= Yoga to the People =

Chain of United States-based yoga studios

Yoga to the People was a chain of United States–based yoga studios that offered free or donation-funded modern yoga classes to all types of student, including casual practitioners. It operated from 2006 until it closed in around 2020, after accusations of tax fraud and sexual assault.

== Operation ==

Yoga to the People had a pay what you want business model, to provide classes to all people regardless of their ability to pay. Yoga to the People founder Greg Gumucio created the cost model after the ideas of yoga teacher and Power Yoga founder Bryan Kest.

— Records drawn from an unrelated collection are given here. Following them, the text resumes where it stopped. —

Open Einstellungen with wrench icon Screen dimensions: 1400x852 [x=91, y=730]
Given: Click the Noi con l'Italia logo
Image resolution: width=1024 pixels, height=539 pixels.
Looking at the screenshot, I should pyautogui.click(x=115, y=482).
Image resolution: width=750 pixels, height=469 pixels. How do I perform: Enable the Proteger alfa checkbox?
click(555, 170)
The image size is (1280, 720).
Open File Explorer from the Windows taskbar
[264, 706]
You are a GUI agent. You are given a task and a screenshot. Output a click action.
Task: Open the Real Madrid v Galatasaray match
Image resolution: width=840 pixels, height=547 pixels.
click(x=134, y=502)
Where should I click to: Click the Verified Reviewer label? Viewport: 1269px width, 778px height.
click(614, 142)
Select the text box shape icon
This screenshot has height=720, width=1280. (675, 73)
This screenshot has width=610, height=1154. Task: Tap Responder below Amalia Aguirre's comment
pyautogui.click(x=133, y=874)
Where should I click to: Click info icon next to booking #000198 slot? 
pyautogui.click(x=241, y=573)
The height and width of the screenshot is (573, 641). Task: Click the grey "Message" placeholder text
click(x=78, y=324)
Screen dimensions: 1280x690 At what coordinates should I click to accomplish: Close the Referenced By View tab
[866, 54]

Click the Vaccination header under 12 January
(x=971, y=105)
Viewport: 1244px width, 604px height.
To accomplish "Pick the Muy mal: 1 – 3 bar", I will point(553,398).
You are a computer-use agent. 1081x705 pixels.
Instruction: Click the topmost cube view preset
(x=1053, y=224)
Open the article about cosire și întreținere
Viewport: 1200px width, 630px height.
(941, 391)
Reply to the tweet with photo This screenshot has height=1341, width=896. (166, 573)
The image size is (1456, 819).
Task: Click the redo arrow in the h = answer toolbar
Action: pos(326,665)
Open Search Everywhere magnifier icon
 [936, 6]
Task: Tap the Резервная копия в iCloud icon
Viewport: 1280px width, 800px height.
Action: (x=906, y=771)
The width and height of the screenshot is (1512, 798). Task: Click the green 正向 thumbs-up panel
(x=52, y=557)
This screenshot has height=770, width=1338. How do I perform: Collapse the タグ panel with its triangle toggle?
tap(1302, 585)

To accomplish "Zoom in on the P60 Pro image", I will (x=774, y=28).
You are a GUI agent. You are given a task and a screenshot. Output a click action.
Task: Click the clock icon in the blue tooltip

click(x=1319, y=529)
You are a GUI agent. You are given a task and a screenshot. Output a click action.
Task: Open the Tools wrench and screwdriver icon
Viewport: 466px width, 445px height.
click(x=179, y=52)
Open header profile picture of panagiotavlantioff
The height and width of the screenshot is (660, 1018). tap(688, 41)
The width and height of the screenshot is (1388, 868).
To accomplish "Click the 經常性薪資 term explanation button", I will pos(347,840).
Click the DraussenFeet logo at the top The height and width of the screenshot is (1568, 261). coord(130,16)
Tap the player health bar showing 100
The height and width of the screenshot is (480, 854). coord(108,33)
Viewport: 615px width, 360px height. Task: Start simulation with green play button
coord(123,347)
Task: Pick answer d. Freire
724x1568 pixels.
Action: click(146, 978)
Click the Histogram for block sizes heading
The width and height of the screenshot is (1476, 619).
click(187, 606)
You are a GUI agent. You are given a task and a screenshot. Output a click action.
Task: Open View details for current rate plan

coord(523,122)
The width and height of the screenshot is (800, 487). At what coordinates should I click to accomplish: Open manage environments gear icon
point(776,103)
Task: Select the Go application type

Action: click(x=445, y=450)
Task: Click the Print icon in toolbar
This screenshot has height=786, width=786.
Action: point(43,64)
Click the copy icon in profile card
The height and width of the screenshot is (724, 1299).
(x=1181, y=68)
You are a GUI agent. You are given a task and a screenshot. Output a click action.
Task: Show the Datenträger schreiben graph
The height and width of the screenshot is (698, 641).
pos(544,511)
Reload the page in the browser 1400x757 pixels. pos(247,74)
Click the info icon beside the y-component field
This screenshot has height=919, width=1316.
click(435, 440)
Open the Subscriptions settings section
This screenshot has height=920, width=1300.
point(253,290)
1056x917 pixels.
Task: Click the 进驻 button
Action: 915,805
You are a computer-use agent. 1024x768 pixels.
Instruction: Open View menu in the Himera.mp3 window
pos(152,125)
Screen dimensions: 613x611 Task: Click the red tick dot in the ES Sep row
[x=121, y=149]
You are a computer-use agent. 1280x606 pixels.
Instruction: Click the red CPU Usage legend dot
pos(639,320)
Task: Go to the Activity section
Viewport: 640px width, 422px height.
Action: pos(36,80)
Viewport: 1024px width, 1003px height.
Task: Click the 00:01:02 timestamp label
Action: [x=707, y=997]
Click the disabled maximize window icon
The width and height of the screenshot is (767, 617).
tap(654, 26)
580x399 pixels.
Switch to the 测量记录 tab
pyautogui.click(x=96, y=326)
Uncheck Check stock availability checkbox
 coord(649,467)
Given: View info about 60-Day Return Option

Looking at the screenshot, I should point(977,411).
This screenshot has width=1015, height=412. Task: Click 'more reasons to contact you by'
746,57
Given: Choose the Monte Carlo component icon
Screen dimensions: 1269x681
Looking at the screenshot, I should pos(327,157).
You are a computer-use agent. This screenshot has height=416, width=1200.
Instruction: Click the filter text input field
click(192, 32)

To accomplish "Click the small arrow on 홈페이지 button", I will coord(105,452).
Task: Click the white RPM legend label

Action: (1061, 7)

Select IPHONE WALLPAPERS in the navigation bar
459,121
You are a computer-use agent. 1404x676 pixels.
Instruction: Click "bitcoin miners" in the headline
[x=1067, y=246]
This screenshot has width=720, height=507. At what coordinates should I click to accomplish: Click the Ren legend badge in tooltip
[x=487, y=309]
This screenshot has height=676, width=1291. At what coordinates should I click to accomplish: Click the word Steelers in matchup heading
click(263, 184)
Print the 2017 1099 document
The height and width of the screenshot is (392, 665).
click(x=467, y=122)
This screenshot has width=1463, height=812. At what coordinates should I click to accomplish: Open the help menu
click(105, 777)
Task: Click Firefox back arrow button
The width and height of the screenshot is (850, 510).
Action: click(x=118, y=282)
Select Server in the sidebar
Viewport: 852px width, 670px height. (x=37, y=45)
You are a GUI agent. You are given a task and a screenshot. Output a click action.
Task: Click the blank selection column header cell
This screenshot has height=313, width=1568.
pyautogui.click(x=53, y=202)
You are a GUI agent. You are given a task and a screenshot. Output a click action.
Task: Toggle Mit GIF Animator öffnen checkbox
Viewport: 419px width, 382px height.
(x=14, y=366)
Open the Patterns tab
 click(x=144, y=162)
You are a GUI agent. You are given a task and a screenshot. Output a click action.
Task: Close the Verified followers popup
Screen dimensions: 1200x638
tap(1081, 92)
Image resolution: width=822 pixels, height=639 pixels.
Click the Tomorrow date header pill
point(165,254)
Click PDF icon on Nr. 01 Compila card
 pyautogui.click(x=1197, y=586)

The studio in East Village, Manhattan had eight classes a day with up to 150 people in attendance at a time between the different rooms, and was sometimes at capacity.

== Bikram Yoga lawsuit ==

Bikram Choudhury claimed from 2002 onwards that his modern yoga practice, Bikram Yoga, was under copyright and that it could not be taught or presented by anyone whom he had not authorized. In 2011 he started a lawsuit against Yoga to the People. As a result of that lawsuit, the United States Copyright Office issued a clarification that yoga asanas could not be copyrighted in the way claimed by Bikram, and that Yoga to the People and others could continue to freely teach these exercises.

== Closure ==

In 2020, Gumucio was accused of sexual assault. In August 2022, the leaders of Yoga to the People were arrested for failing to file tax returns or pay taxes from at least 2013 to 2020.

As of 2025, the website remains open, allowing access to the original class podcasts.